## Material provided
Segment Open
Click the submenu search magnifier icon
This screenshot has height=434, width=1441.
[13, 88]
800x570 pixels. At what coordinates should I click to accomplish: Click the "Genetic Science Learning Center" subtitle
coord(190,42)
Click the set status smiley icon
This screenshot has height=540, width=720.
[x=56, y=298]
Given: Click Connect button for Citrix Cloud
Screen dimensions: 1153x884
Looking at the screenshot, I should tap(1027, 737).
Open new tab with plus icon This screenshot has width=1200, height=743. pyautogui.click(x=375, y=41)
Segment Closed
Segment Open
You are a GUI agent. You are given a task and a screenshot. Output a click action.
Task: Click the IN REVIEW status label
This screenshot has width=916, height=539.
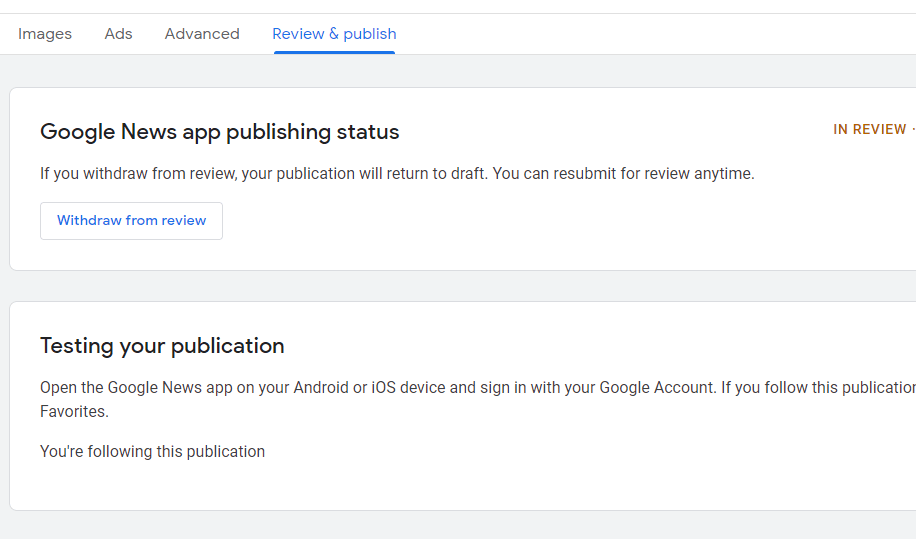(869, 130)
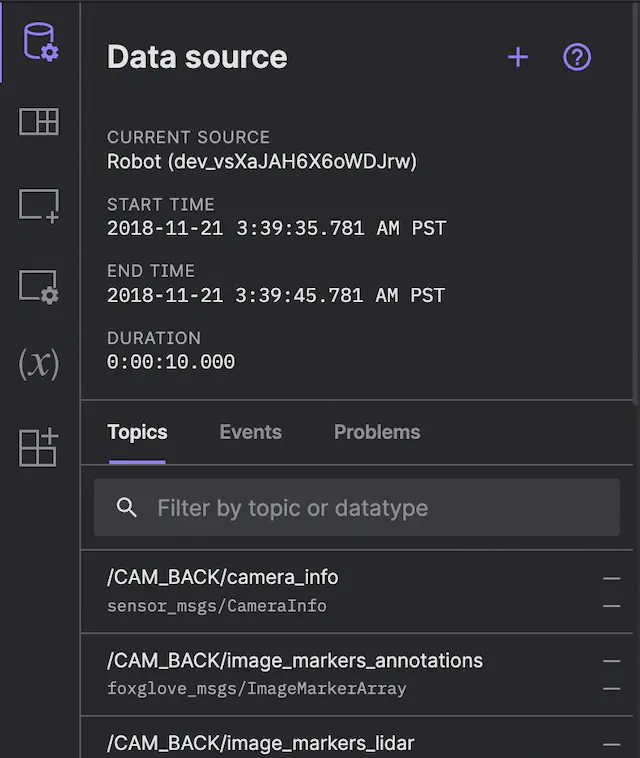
Segment Closed
Taking the lines above, repeat exactly those from the line that contains "800x570 pixels. At" through the line that contains "Open new tab", and both of those lines as well. Include nothing else.

800x570 pixels. At what coordinates should I click to accomplish: Click the "Genetic Science Learning Center" subtitle
coord(190,42)
Click the set status smiley icon
This screenshot has height=540, width=720.
[x=56, y=298]
Given: Click Connect button for Citrix Cloud
Screen dimensions: 1153x884
Looking at the screenshot, I should tap(1027, 737).
Open new tab with plus icon This screenshot has width=1200, height=743. pyautogui.click(x=375, y=41)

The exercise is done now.